How debt investors can deal with inflation

By Dhaval Kapadia |  21-01-22 | 

Low interest rates, rich stock valuations, coupled with inflation inching upwards, can play havoc on portfolios, especially retirees.

When it comes to the most insidious risks facing investors, inflation may well top the list.

The impact of inflation on portfolios doesn’t appear until investors compare gains to the climbing cost of living. To achieve any meaningful progress toward financial goals, investors need to clear the inflation hurdle.

  • Inflation is a well-known risk facing investors that must be taken seriously. Inflation, particularly at higher levels, has a devastating impact.
  • Since we can’t really predict inflation outcomes with precision, it helps to think along the lines of probability rather than forecasts.
  • Investors with shorter time horizons, who typically have greater exposure to fixed-return investments, are particularly vulnerable when inflation rises. A significant portion of the total return generated from bonds comes from income, which, for most bonds, is predetermined (hence the term “fixed” income). As inflation rises, the “fixed” income delivered by the bond is worth less. In response, investors may sell bonds, driving prices down and further hurting returns.
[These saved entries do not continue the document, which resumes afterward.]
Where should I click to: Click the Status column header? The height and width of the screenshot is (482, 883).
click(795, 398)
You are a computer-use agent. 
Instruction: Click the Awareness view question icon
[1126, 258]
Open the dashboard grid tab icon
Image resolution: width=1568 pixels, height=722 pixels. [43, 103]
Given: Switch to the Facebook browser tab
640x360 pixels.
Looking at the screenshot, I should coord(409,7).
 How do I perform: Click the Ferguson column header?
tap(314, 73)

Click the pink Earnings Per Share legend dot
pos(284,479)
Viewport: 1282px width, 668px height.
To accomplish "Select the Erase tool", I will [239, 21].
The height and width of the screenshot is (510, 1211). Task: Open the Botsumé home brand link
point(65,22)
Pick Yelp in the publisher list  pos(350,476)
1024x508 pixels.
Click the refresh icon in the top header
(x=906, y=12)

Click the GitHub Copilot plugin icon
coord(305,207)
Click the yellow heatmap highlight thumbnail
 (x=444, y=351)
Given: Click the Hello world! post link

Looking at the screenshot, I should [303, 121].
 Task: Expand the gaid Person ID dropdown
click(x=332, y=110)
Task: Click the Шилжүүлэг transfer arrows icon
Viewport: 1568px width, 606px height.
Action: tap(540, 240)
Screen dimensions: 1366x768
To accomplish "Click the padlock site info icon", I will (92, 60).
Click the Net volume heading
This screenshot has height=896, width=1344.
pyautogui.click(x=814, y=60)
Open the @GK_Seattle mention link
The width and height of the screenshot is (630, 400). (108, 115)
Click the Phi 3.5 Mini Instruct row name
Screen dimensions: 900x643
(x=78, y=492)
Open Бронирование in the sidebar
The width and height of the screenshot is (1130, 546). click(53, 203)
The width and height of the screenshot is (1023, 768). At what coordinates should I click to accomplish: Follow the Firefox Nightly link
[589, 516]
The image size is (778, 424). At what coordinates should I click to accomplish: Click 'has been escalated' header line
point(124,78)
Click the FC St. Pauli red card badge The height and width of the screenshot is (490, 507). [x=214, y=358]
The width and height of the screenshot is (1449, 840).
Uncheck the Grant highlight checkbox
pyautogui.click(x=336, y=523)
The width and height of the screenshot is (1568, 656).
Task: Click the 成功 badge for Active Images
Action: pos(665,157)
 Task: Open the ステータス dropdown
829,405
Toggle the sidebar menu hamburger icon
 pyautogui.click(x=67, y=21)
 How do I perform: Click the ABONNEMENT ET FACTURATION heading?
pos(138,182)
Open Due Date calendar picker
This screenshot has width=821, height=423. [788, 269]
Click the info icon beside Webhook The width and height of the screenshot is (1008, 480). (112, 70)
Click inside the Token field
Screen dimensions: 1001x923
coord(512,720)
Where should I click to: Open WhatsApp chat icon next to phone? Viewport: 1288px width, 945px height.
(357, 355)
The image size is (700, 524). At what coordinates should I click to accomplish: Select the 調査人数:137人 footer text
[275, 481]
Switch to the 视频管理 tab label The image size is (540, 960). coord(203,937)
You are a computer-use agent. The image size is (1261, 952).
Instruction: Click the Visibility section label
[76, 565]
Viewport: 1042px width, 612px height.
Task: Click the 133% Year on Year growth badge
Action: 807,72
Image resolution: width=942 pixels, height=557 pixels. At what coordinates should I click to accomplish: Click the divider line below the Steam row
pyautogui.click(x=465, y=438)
The Morningstar Investment Management team has come out with a report on how to position portfolios for 2022. Access the detailed report with visuals and data.

Meanwhile, the Morningstar Investment Management team in India explains where they are investing the debt portion of their managed portfolios.

Our domestic debt asset class research suggests that going ahead, investors will struggle to post significant gains in bonds as we are around the turning point of the current low-interest rate cycle. The annual return expectation from bonds would be more normalized as compared to high teen returns delivered in the last couple of years.

From a long-term perspective, we think bonds remain a necessary stabilizer for multi-asset portfolios, and medium-long duration bonds are likely to provide a cushion when equities sell-off as they offer attractive real rates. Based on our valuation implied return (VIRs) forecasts, the medium to long-term debt segment 5-10 years maturity looks relatively more attractive than cash and high credit quality short-term debt.

Accordingly, we are overweight medium to long term segment of the yield curve as it offers attractive real yield vs cash and short-term debt.

On the corporate bond side, credit spreads have also narrowed lately, compressing the net of expenses yield difference between banking PSU debt funds and credit risk funds. Although the absolute return expectation for credit risk is slightly higher due to better carry. However, one should be mindful of potential downgrades and defaults and their impact on the credit spreads which needs to be monitored carefully.